Summarizing from my own experience, the following are important to fight silent bugs in deep learning libraries:

  1. Reproducing known results is the only way to discover silent bugs in model training. This is how we have an "expected output", so that we can notice if anything unexpected is happening.

  2. Narrowing down is necessary at least in the open source environment. Unless a small enough code clearly demonstrates a bug in the library, it's not the library owners' responsibility to understand and debug user code. After all, a bug often lives in user code rather than the library. The general guidelines about how to ask good questions/bug reports can apply to deep learning.

  3. Bisection is slow, costly, but effective. When there is no obvious clues, and its cost is affordable, do a bisection. If anything can be better than bisection, that would be a trisection or k-section to reduce its latency, because verifying whether a commit works or not may require training a model for quite a while.

    Bisection is not always applicable. If there isn't a good history version as a reference, other more creative debugging methods will be needed.

  4. Know the library well, understand its internals so we can make reasonable hypothesis and investigate them. It's often helpful to dig into library code: a few lines of debugging code at the right place can provide valuable information that cannot be easily obtained in user code.

Takeaways

Silent bugs exist in deep learning libraries, and are extremely hard to find. What does this mean for everyone working on deep learning?
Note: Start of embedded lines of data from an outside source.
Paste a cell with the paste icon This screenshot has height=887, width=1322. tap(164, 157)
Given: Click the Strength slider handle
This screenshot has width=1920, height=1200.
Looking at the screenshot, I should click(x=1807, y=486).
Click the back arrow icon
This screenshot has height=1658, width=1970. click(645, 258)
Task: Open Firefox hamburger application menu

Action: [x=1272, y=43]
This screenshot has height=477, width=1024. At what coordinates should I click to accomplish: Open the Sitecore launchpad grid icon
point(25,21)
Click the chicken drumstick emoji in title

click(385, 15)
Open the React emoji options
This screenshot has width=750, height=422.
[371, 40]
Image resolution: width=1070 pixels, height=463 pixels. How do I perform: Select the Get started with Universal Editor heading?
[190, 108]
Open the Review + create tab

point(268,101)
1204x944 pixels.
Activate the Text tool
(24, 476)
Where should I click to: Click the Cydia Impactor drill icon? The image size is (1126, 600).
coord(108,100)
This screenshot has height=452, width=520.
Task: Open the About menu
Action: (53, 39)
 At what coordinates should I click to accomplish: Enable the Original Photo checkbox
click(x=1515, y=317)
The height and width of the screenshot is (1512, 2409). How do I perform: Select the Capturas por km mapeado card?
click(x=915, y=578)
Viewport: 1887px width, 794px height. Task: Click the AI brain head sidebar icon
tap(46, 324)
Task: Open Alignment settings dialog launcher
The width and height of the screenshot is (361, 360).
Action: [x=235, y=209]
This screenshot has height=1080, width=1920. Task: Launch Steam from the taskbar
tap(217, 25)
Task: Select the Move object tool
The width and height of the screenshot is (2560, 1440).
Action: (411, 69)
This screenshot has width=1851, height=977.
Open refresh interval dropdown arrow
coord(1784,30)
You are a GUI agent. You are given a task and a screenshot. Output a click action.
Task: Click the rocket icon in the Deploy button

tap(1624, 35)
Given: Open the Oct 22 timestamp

  1. As a downstream library owner, do regression tests. Retrain the most important models once a while, just in case any regression appears in the stack. For example:
  • I re-train a few important models in tensorpack examples whenever I upgrade the TensorFlow version I worked with.
  • A few most representative baselines in detectron2 model zoo are trained once a month using PyTorch master. Some smaller ones are trained once a week.
  1. As a researcher, be skeptical. Use more precaution to prevent silent bugs, otherwise we'll draw wrong conclusions from wrong experiments. Some strategies include:
  • During the period of a research, stay in the same dev environment and avoid frequent upgrade of dependencies. After any upgrade, re-train some models to verify correctness.
  • For important research results, reimplement/reproduce them in different frameworks independently by different people to avoid hidden bugs in the stack (including hidden bugs that improve results). For example, both GroupNorm and MoCo were reproduced and released in >1 frameworks. MoCo was even implemented 4 times, by 3 different authors in the team.
  1. As an average user, follow what the experts are using. Silent bugs exist but are hard to find. Without enough confidence on our own ability to always discover such bugs, follow the experts.

    A library without years of battle testing may have many sharp edges or hidden bugs. Using a mature library like PyTorch or TensorFlow, the bug you may run into is more likely to have been discovered by others already. This applies not only to libraries as a whole, but also to different features of a library, modules within a library, extensions of a library, etc.

    This is not saying we should use the most popular thing. On the contrary, high-level frameworks that build over-simplified APIs to gain popularity among non-experts (e.g. Keras) are something a serious researcher would rather avoid: they may have silent bugs buried underneath simply because the intended user group is not capable of noticing them.

  2. To make your code/library popular, reproduce known results to increase credibility. "Following the experts" tends to create monopoly. To break that, deep learning training libraries can earn trust by reproducing known results, rather than just provide examples of arbitrary toy models. This is a core principle in tensorpack that I follow since the beginning, and is probably the most effective way to convince a user that your library/implementation does not have hidden silent bugs.